Department Analysis: In our initial exploratory data analysis (EDA), we examined the distribution of average pay across various city departments in Los Angeles for the year 2022. We found that the average total pay across all departments hovers around $100,000. The department “Public Accountability” stands out with the highest average pay at $235,587, while the “Aging” department has the lowest average pay at $79,588.

Gender Analysis: Our EDA also involved an analysis of gender-based disparities in pay.
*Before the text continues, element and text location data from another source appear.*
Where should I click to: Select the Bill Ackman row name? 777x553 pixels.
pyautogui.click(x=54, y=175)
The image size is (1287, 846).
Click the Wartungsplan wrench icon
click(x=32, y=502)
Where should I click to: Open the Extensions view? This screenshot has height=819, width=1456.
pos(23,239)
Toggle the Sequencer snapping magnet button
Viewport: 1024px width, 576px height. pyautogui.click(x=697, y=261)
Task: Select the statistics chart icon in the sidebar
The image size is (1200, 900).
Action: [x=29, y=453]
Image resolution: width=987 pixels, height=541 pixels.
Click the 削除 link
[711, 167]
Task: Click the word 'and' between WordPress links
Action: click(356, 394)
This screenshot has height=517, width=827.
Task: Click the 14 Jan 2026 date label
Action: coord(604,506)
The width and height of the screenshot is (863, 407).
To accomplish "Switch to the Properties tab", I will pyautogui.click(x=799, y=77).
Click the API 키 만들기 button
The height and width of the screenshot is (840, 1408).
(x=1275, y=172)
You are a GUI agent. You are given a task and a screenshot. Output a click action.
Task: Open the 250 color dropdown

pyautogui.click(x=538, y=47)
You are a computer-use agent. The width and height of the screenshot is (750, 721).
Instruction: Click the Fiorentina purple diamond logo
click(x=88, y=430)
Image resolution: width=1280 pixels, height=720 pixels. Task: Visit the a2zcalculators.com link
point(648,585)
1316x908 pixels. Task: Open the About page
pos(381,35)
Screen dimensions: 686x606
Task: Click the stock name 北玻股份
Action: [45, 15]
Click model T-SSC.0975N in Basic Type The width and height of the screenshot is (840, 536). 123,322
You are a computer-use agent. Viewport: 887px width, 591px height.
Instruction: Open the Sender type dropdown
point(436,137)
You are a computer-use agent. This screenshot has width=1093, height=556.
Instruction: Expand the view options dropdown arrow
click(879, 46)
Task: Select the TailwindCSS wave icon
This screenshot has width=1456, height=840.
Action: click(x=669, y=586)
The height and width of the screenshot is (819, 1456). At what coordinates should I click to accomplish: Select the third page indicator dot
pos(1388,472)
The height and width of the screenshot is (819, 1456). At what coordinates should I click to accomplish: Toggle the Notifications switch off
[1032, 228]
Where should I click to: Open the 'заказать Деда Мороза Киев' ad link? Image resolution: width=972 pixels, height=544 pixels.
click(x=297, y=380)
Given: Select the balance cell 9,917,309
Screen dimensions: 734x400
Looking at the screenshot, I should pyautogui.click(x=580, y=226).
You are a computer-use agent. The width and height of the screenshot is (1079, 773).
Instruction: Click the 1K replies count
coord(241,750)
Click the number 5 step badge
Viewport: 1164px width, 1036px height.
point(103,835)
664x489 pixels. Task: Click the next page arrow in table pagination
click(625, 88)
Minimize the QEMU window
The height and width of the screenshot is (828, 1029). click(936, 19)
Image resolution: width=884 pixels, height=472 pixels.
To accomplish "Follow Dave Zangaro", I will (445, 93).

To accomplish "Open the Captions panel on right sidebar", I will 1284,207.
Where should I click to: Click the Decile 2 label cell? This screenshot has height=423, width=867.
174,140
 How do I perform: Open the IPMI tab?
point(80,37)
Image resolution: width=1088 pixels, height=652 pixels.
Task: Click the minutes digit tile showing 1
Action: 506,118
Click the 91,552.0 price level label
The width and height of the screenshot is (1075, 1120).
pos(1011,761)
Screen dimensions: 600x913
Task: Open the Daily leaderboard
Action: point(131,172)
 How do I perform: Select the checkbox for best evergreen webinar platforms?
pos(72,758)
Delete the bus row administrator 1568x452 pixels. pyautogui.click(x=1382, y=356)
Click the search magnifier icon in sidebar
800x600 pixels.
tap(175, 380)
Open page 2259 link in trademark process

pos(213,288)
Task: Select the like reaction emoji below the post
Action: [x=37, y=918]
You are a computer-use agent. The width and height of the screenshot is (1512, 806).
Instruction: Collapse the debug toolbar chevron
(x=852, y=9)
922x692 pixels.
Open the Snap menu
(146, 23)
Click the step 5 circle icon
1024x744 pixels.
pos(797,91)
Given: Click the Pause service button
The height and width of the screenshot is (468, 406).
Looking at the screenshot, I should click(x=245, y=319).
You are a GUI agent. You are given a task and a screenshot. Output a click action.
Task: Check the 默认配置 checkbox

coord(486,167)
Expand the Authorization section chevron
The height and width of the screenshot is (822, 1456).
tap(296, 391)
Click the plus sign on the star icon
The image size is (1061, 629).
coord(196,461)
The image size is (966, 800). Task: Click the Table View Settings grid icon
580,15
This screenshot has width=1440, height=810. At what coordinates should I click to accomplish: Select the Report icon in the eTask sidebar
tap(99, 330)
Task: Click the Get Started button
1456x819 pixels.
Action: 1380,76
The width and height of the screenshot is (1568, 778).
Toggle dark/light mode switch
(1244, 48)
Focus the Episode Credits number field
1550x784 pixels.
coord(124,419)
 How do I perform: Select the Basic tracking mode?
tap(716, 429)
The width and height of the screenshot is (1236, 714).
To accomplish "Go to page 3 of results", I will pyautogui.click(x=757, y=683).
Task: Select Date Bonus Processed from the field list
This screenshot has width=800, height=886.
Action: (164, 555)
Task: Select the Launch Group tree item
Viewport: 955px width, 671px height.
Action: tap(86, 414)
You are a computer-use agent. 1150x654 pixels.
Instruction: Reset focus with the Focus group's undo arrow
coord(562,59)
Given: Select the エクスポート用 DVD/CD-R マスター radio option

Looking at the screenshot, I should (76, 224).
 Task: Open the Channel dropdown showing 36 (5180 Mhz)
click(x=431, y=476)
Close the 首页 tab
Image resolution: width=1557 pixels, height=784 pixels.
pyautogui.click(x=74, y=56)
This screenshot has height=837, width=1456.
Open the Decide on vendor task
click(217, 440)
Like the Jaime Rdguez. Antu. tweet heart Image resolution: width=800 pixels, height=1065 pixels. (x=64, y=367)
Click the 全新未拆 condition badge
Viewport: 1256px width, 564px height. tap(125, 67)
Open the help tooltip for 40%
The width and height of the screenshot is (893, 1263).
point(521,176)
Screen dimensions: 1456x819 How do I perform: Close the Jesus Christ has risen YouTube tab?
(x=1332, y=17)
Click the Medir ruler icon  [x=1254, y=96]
On average, males earn significantly more with an average total pay of approximately $114,808, compared to females whose average is around $94,807. However, it’s important to note that there is a category labeled “Unknown” with a substantially lower average pay of $27,171, which warrants further investigation.

Ethnicity Analysis: In our exploration of workforce diversity, we analyzed average pay by ethnicity. “Caucasian” employees had the highest average pay at $134,676, while “NA” (Not Available) recorded the lowest average pay at $30,448. “Unknown” ethnicity had an average pay of $126,984, indicating a need for further clarification.

Visualizations, such as bar charts, box plots, and pie charts, can effectively display these differences and help identify any outliers within each department (using box plots). This initial analysis sets the stage for a deeper examination of potential disparities in pay across different departments.

Questions for reviewers

  1. Based on our understanding, gender and ethnicity will not affect total pay, but job title and department will affect it. If we want to add the prediction of total pay for the next year, what model can we use based on data we have already collected?

  2. Are there still some elements that will affect total pay?